What do teachers feel while teaching a beautiful teen girl

As I write this answer, I'm sitting in a computer lab. My AP Seminar students are working on their group presentations, so I have a few free moments. In fact, we've all agreed that I'm not supposed to bother them during this time. Once I start lecturing, I have a habit of eating up all of their lab time.
This class is very strange for me in that it randomly happens to be all female and one male. Fifteen girls, one boy, and me in a room. How many of these girls are "beautiful?" I couldn't tell you. I don't notice. I don't care. They're children.

I have no place judging the relative attractiveness between these students. My only motive is to judge their ability to complete and perfect their course material.
I'm sure that if I were a 16-year-old, I'd be judging. Once I became a teacher and was responsible for these girls, I stopped looking at them. In fact, I didn't even look at them 18 years ago before I was a teacher. I'm an adult. They aren't. Although I call them adults and treat them as such, mentally I think of them as children. That's why I say "girls" and not "women."
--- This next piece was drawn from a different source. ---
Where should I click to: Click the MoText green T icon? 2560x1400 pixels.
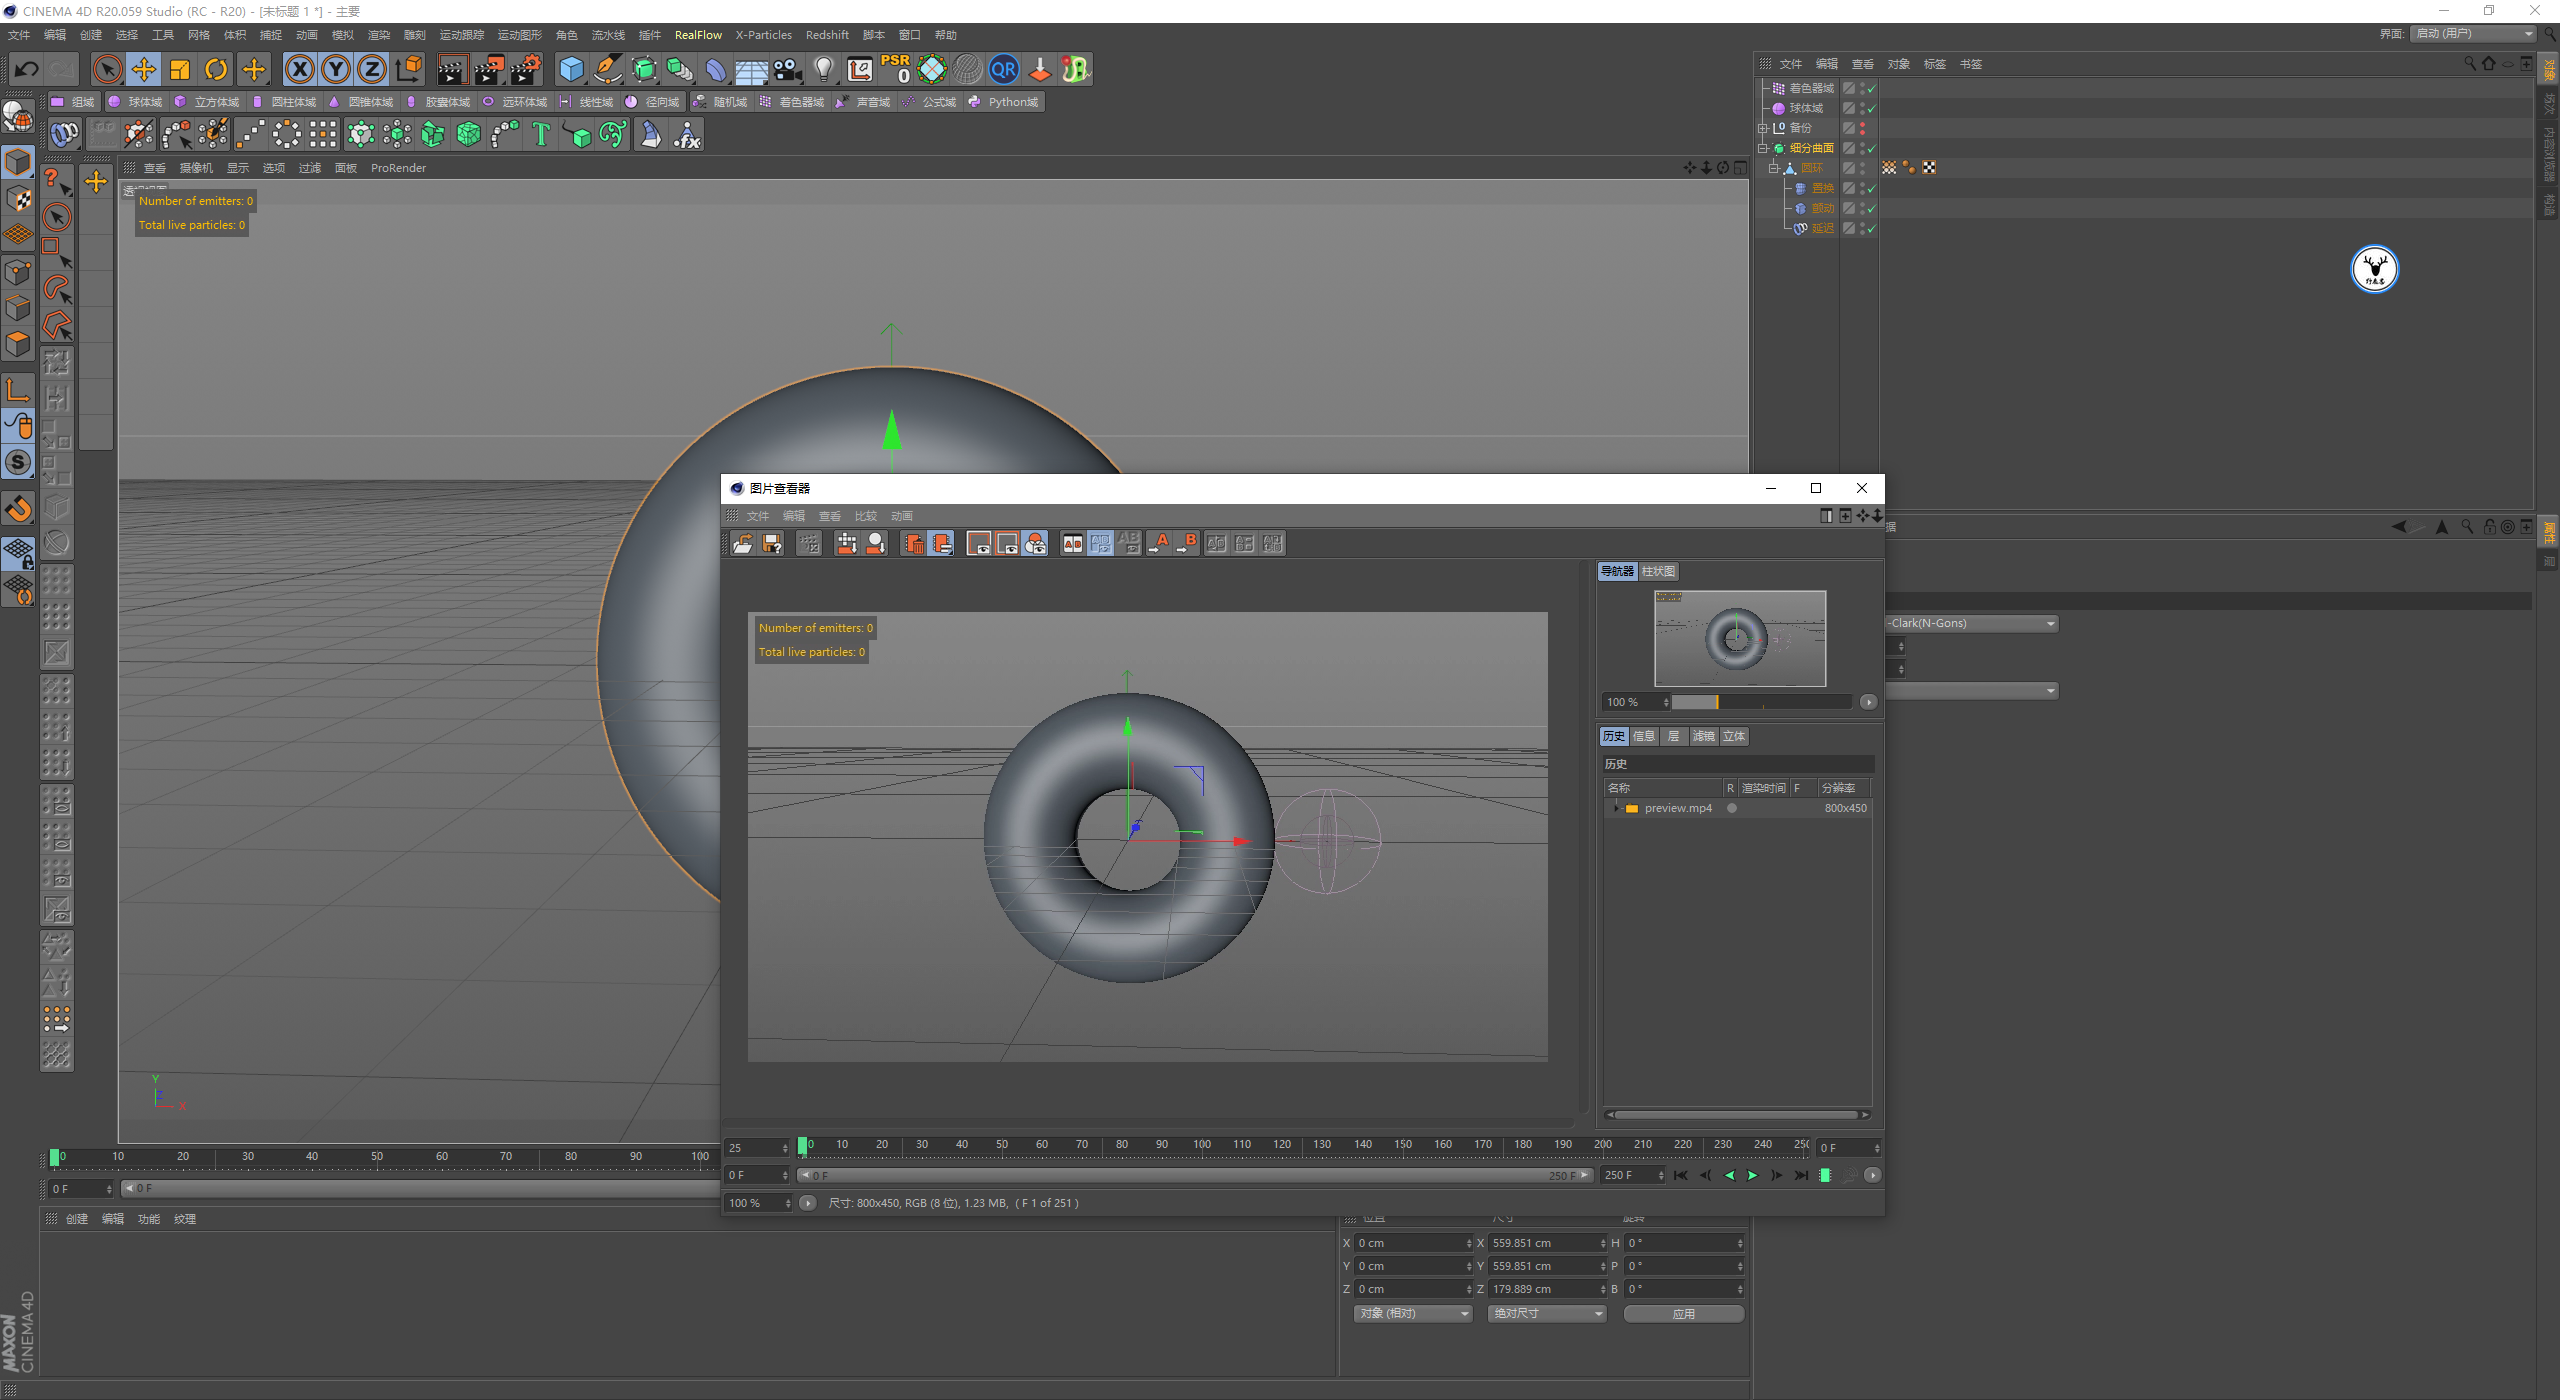(x=541, y=134)
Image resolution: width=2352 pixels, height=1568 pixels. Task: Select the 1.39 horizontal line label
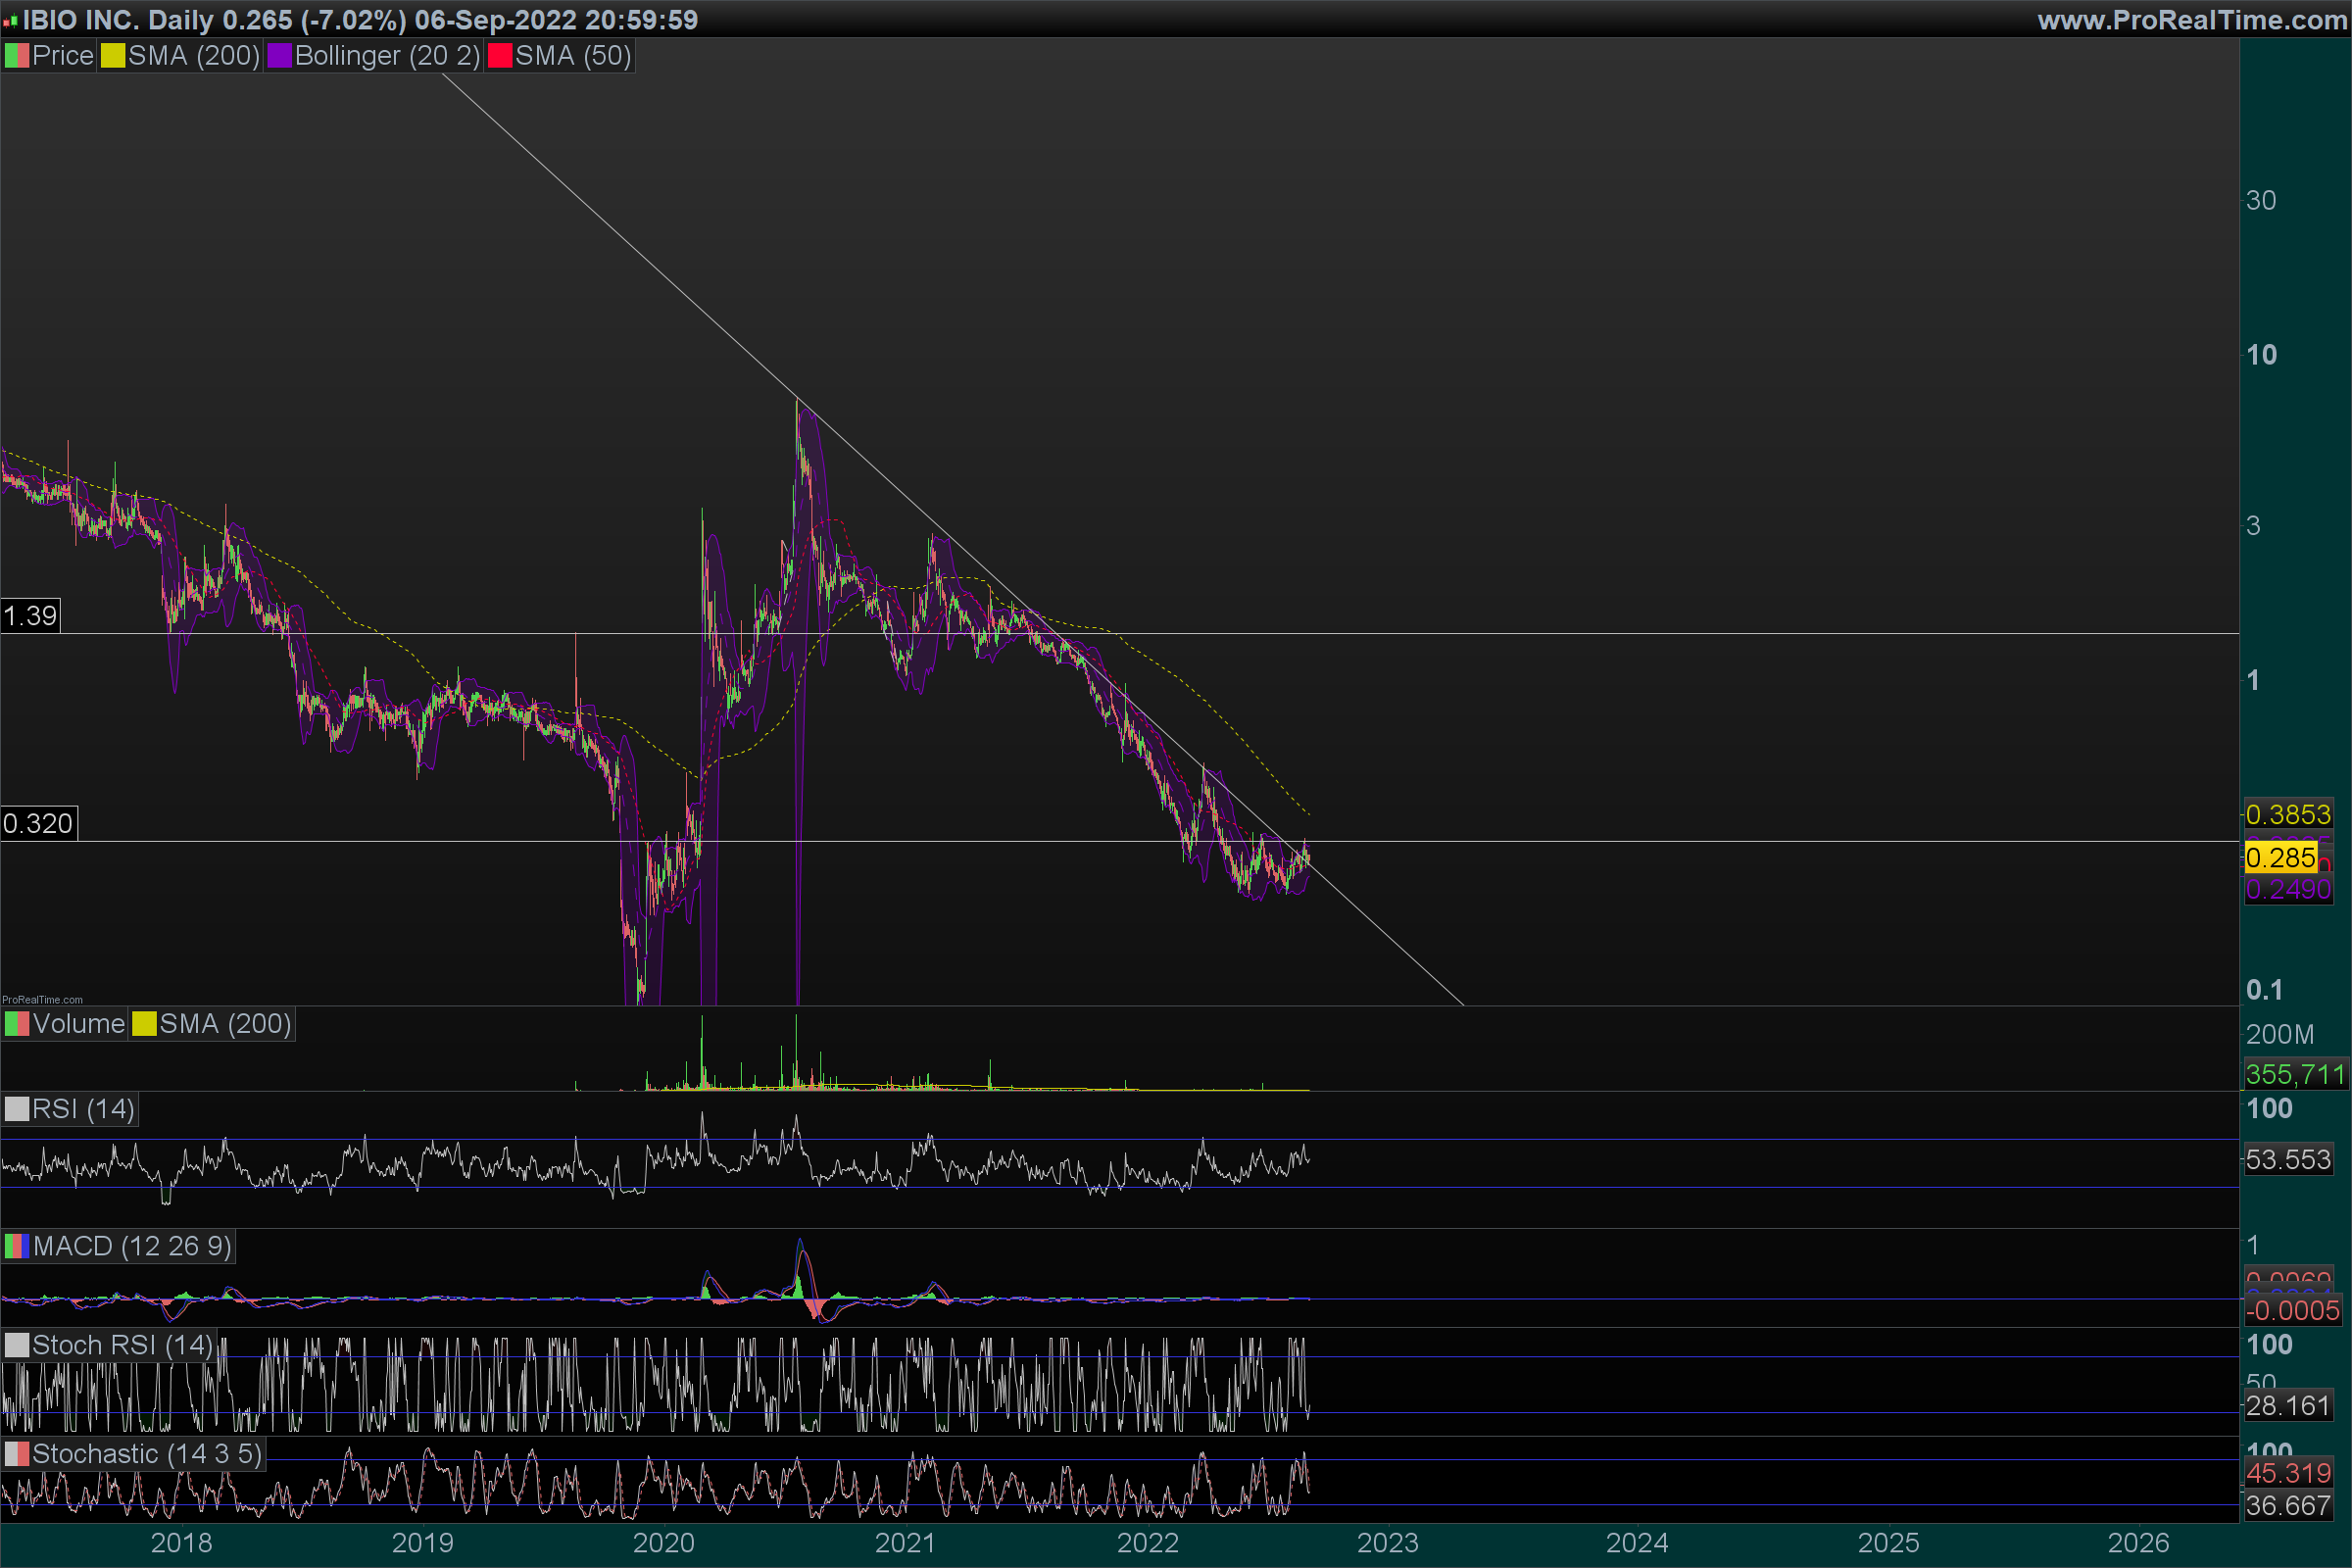[30, 615]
When I see a student, I see my daughter:
Every one of these girls in my room is someone's daughter. I don't want my daughter's teachers judging her on her looks or even thinking about them. Even though she is ridiculously cute (even when daddy has done her hair that day).
By the way, I just read this answer to my students. They enjoyed it.
I should also add that when I told my mother that I was going to become a teacher(a classroom teacher for twenty+ years as a second career), she told me something to the effect of, "You know what happens when you look at female students? You run the risk of winding up on the news."